2. Offer Learning Incentives
Now more than ever, it’s critical for employees to keep their skillsets relevant. Embracing a learning mindset helps employees grow and avoid burnout by helping them constantly develop and update their role responsibilities.
That’s why one of our top employee development suggestions is to offer a learning stipend. Companies can allocate a small budget toward educational books, online courses, seminars, and events to help team members flourish. Putting the power in their hands gives each person the freedom to learn in a way that’s best for them.
If the budget doesn’t allow for a stipend, employers can choose to promote company-wide learning incentives. Sponsoring monthly or quarterly development opportunities are a cost-effective way to support employee development.
“Lunch and learns” or team seminars are great options to consider. Some employers even recommend podcasts depending on learning objectives. Start by gathering input from your team to effectively tailor learning initiatives to staff interests.

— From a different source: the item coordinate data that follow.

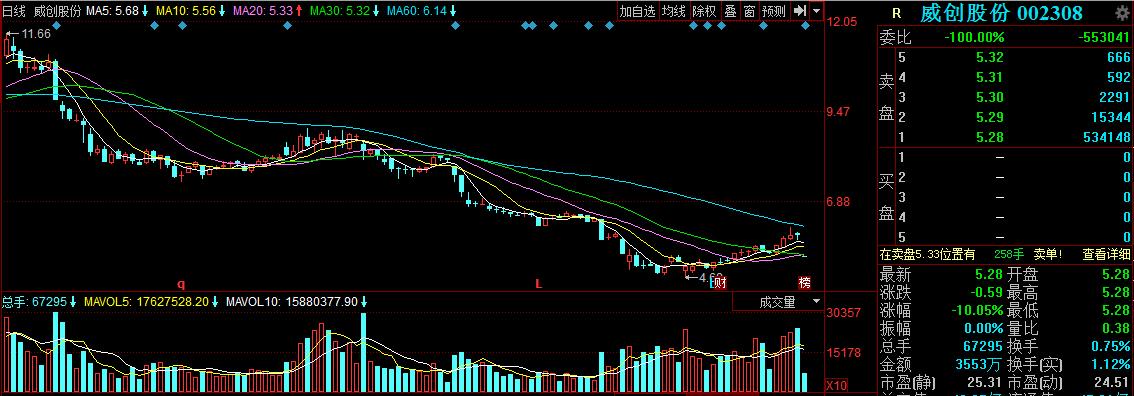Expand the chart toolbar dropdown arrow
Image resolution: width=1134 pixels, height=396 pixels.
[817, 11]
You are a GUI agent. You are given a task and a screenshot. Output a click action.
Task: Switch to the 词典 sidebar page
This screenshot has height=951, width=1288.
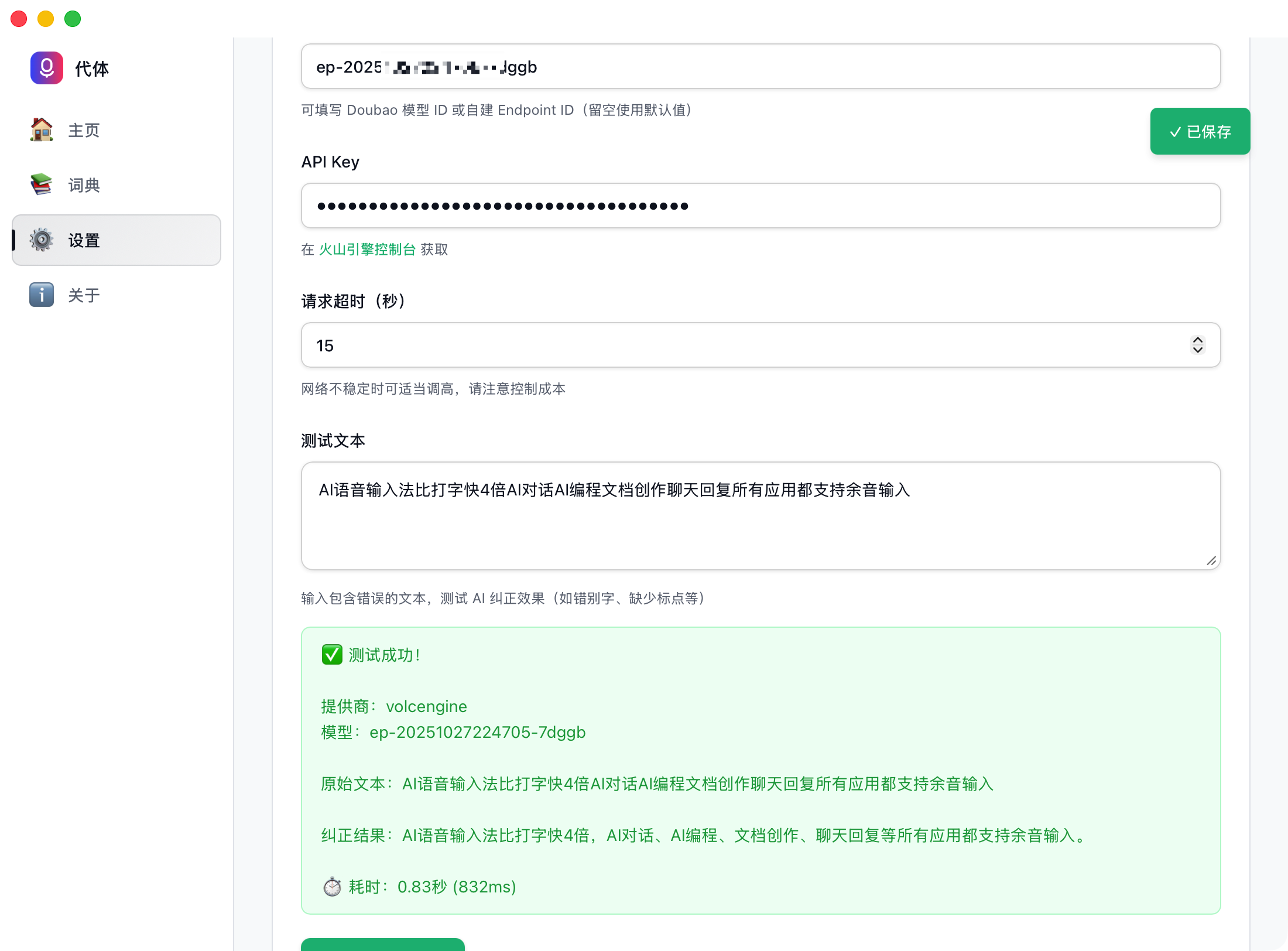click(x=84, y=185)
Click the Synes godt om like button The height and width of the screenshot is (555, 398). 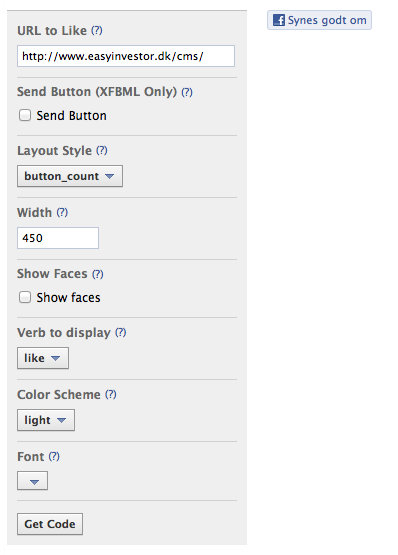pos(319,20)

3. Create a Healthy Environment
It’s no surprise that healthy employees are happy and more productive. Not to mention, they cost less. Health development opportunities are a win for employers and staff. Many employees are interested in living healthier lives but have a hard time reaching their goals in the workplace.
Leading businesses are taking strides by offering healthy snacks and meal options in the breakroom. Office yoga, massage, and exercise classes are also increasing in popularity. A simple gym membership reimbursement program is another way to help team members get healthy. When employees recognize your investment in their health, they invest in you.
4. Build a Team Culture
Developing a highly skilled and motivated workforce requires teamwork– that’s why it’s no surprise that one of the top employee development suggestions is improving your team culture. Organizations who perform well as a team tend to have extremely strong, and usually unique, company cultures. Fostering an environment that individuals want to be a part of requires a consistent effort from leadership.
Culture building activities, such as team dinners, fun days, and even softball leagues are a great way to help employees develop leadership skills and work better together. Introducing fun initiatives not only promote team bonding but creates excitement to go to work. Staff who enjoy working together report higher levels of job satisfaction. Retain top talent by keeping your people happy.